• **WORK REQUIRED**:
Output all entries precisely and leave out the pictures.

====== MATERIAL FOR THE TASK

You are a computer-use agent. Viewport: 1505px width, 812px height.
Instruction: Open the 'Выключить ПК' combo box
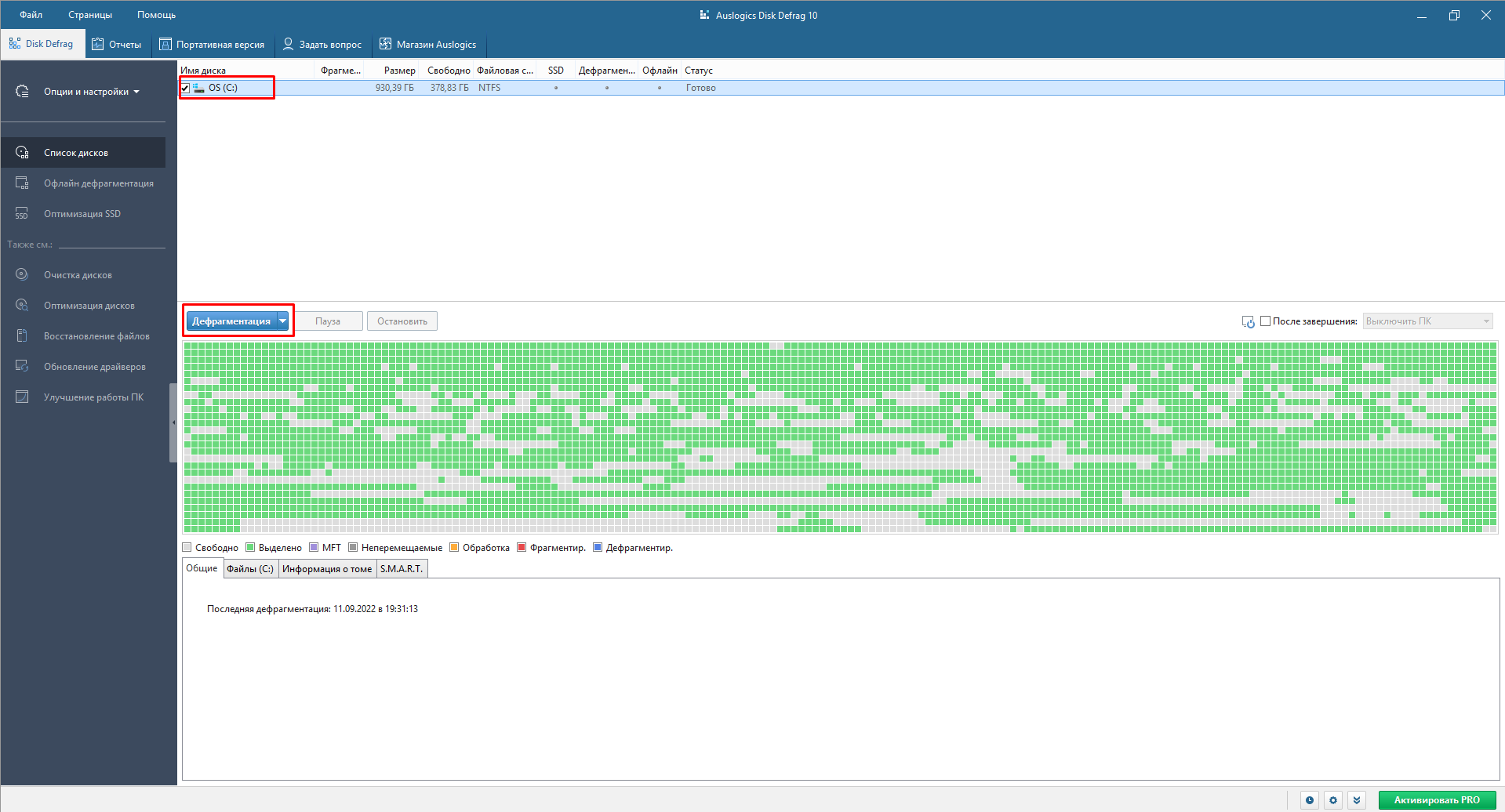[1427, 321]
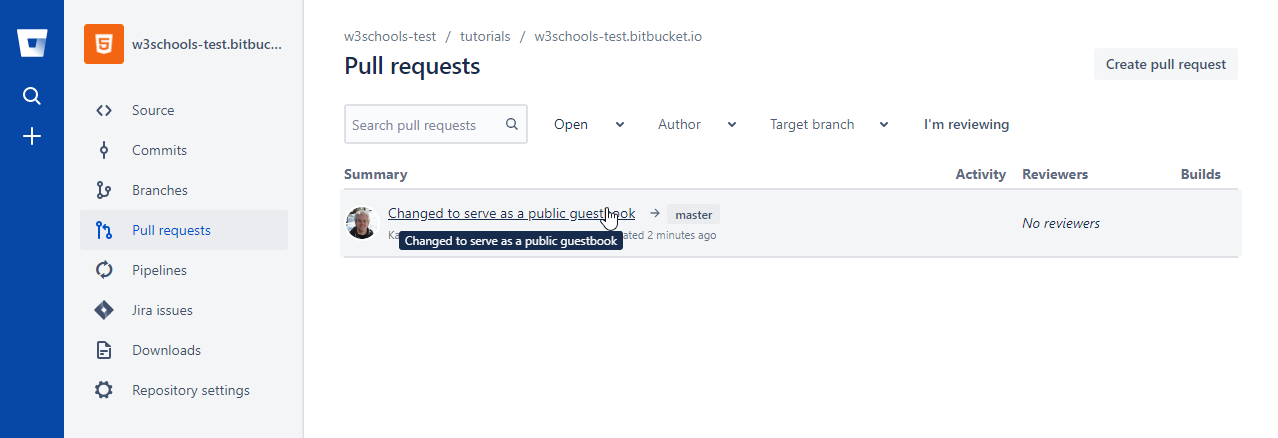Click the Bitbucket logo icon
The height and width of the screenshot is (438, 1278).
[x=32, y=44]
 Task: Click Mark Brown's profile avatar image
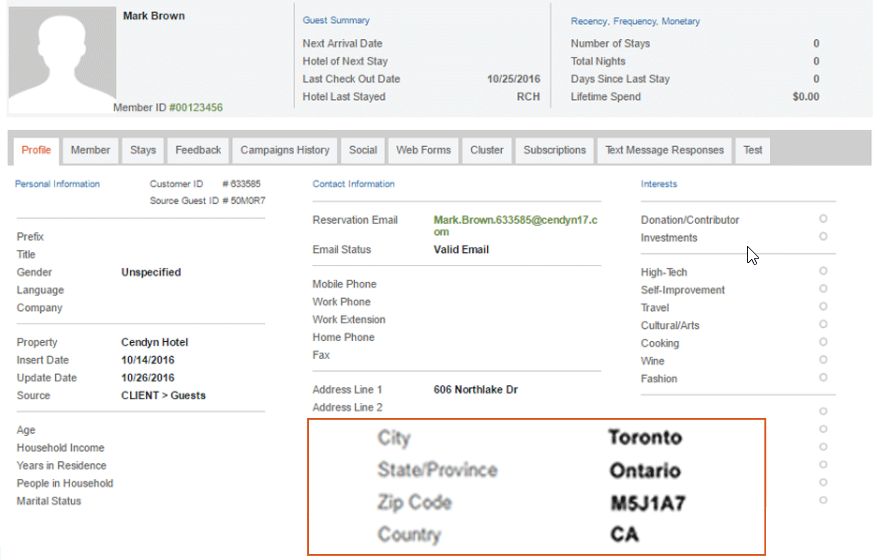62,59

============

• **ANSWER FOR THIS EXERCISE**:
You are a computer-use agent. Viewport: 1505px width, 812px height.
Instruction: Open the 'Выключить ПК' combo box
[1427, 321]
Click the Bitbucket logo icon
The height and width of the screenshot is (438, 1278).
[x=32, y=44]
 Task: Click Mark Brown's profile avatar image
62,59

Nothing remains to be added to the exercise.